_Work to complete_
Could you reproduce, exactly and alone, the lines running from the one with "Click the word 'nghe' in the third message" to the end of the data below?

Saved data entries:
......

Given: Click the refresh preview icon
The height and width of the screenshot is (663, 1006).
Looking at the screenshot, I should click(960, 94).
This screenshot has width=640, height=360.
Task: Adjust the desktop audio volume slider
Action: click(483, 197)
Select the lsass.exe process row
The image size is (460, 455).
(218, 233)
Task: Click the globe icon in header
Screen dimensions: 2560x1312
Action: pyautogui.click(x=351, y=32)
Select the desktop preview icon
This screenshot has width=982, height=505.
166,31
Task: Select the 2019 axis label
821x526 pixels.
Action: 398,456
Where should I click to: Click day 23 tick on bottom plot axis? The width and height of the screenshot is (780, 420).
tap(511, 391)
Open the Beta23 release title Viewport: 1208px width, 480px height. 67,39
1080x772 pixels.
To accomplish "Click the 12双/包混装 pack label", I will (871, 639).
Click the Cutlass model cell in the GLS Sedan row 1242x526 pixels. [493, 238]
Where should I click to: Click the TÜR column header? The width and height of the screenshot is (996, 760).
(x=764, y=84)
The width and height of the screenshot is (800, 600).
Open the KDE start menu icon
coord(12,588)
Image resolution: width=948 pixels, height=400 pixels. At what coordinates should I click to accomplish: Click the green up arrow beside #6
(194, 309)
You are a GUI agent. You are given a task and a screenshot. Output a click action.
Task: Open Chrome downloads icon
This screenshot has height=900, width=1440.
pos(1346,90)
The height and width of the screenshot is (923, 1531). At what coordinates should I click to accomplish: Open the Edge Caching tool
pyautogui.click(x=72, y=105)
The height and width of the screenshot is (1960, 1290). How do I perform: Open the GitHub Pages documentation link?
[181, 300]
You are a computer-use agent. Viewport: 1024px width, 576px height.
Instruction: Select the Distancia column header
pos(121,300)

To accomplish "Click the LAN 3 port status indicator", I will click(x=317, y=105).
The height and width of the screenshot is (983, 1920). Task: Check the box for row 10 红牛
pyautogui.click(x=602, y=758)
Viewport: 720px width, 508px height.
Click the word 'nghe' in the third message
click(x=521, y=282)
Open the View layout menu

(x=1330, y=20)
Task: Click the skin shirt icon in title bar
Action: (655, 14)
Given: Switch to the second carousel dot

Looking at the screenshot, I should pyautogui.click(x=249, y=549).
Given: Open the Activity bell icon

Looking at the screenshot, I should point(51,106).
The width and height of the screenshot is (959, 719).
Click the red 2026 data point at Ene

......

_Response to this task_
Click the word 'nghe' in the third message
click(x=521, y=282)
Open the View layout menu

(x=1330, y=20)
Task: Click the skin shirt icon in title bar
Action: (655, 14)
Given: Switch to the second carousel dot

Looking at the screenshot, I should pyautogui.click(x=249, y=549).
Given: Open the Activity bell icon

Looking at the screenshot, I should point(51,106).
The width and height of the screenshot is (959, 719).
Click the red 2026 data point at Ene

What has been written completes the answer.